François Chollet: ARC-AGI-3, Beyond Deep Learning & A New Approach To ML
TL;DR
François Chollet predicts AGI will arrive around 2030 but argues current deep learning is fundamentally inefficient; through his lab NDIA, he is pioneering symbolic program synthesis as a more optimal alternative focused on human-like skill acquisition efficiency, while acknowledging that LLM-based systems will first dominate domains with verifiable reward signals like coding.
⏳ AGI Timeline and Strategic Approach 2 insights
AGI expected by 2030
Chollet estimates AGI will likely emerge around 2030, coinciding with the release of ARC-AGI 6 or 7, and emphasizes that AI progress is unstoppable and accelerating.

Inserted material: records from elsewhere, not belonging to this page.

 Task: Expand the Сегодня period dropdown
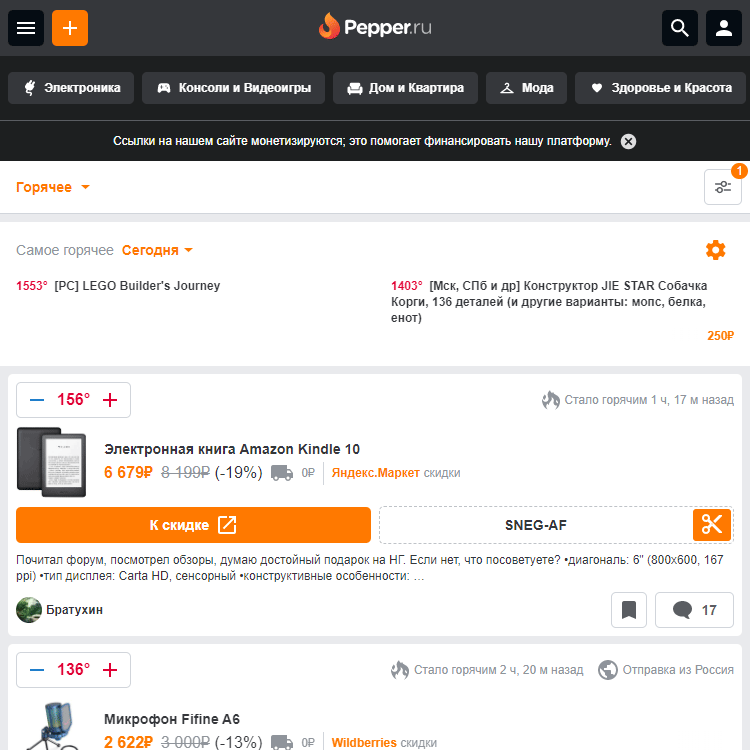click(x=157, y=250)
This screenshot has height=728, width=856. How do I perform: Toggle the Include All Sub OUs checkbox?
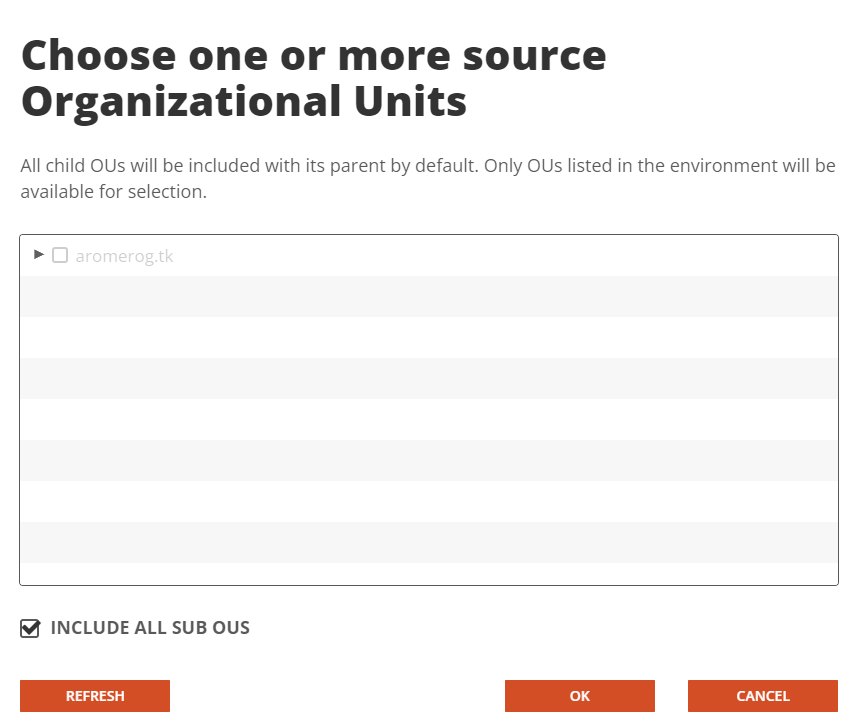tap(30, 628)
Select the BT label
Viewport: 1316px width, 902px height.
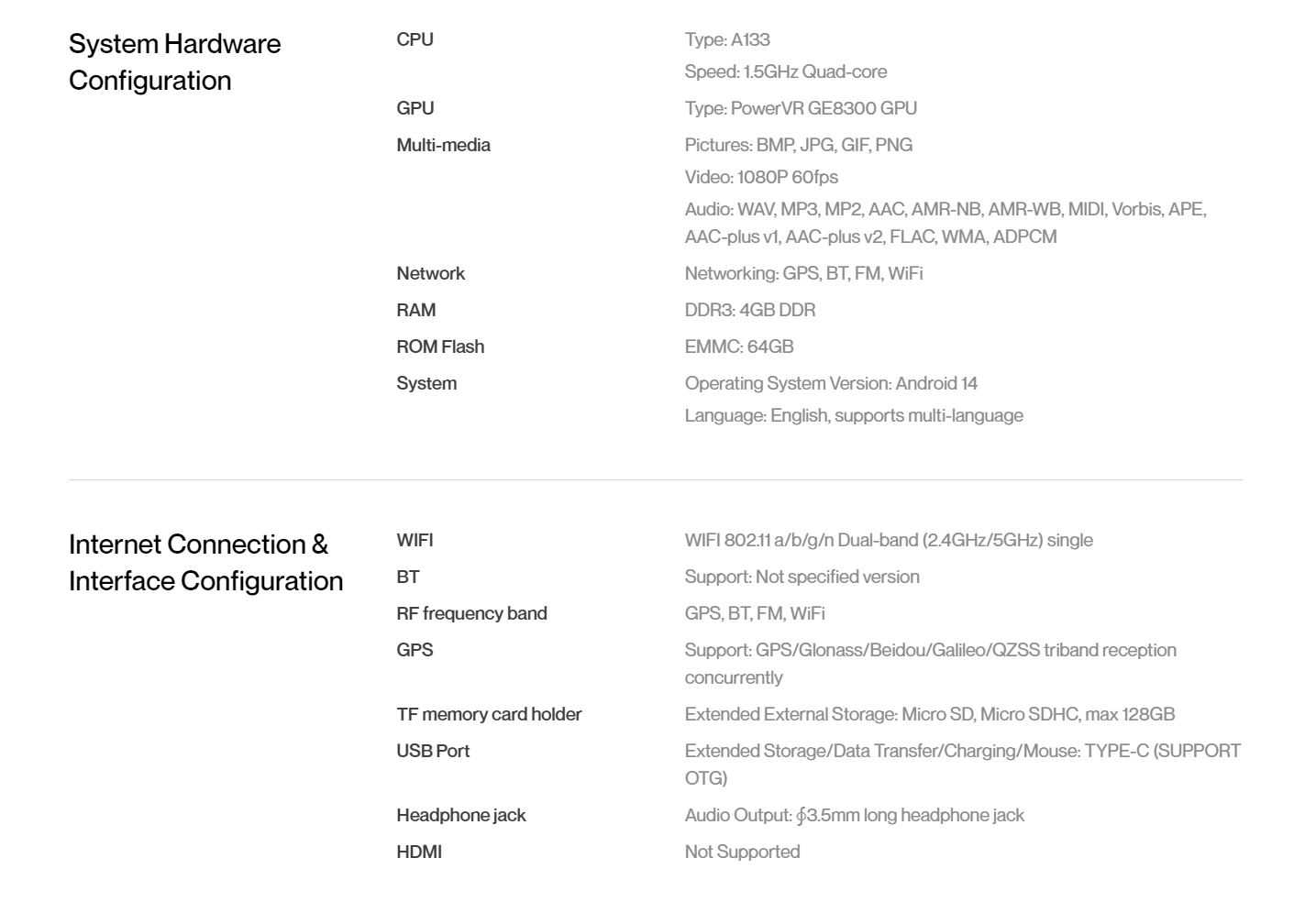(408, 577)
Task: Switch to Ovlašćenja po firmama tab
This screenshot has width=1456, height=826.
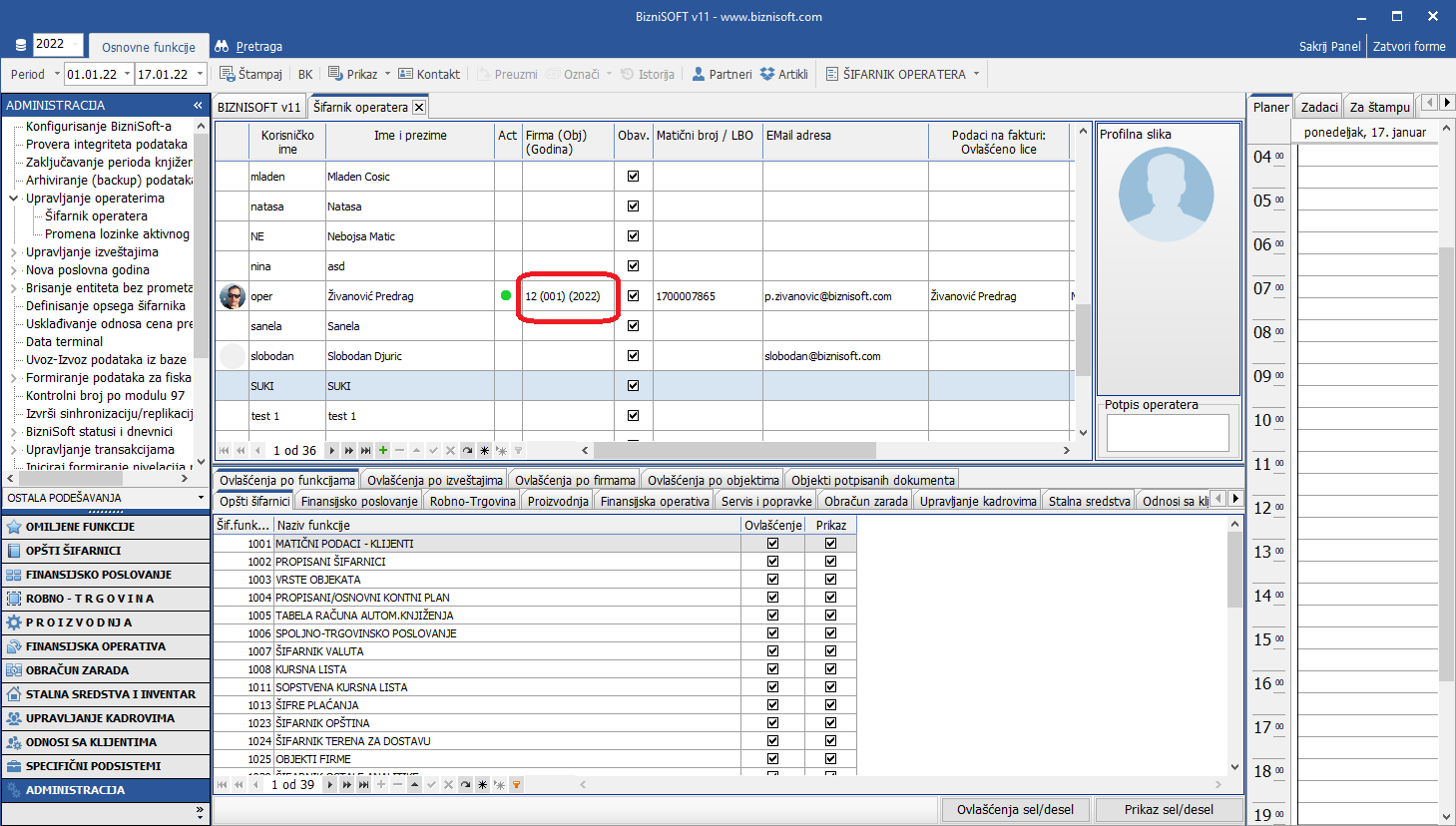Action: pos(575,480)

Ride the acceleration wave
Rather than attempting to slow AI development, the critical question for builders is how to leverage and harness this unstoppable acceleration effectively.
🧠 NDIA: A New Symbolic Paradigm 3 insights
Program synthesis at the foundation
NDIA is developing a new machine learning substrate based on program synthesis that operates below the level of coding agents, replacing parametric curves with minimal symbolic models.
Symbolic descent vs gradient descent
The lab uses 'symbolic descent' to find the simplest possible symbolic models explaining data, adhering to the minimum description length principle for better generalization.
The case for divergent research
Chollet argues that while the industry consensus focuses on scaling LLMs, pursuing alternative approaches like his—despite only a 10-15% chance of success—is essential because no one else will.
💻 LLMs and Verifiable Domains 3 insights
Coding agents exploit verifiable rewards
The recent breakthrough in coding AI succeeds because code provides formally verifiable reward signals (unit tests, compilation), allowing models to generate trusted training data autonomously.
The verifiability divide
Domains with formal verification like mathematics will be rapidly automated, while fuzzy domains like essay writing will see slow progress due to reliance on expensive human annotations.
Inefficiency of current stack
While LLMs could theoretically simulate AGI with sufficient compute, Chollet argues this would be profoundly inefficient compared to future optimal approaches operating at lower levels.
📊 ARC-AGI and Intelligence Benchmarking 3 insights
Defining true AGI
Chollet defines AGI not as economic automation but as human-level skill acquisition efficiency—the ability to master new tasks with minimal data like humans do.
Origins of the benchmark
He created ARC-AGI after discovering in 2016 that gradient descent could not learn generalizable reasoning algorithms, instead overfitting to surface patterns rather than discovering underlying programs.
Evolution to ARC-AGI-3
ARC-AGI V1 was too difficult for early models, V2 is now saturating, and V3 continues to measure true generalization as the field advances toward human-level sample efficiency.
Bottom Line
While current LLMs will dominate verifiable domains like coding and mathematics, achieving true AGI requires abandoning inefficient parametric learning for symbolic program synthesis that prioritizes minimal description length and human-like sample efficiency.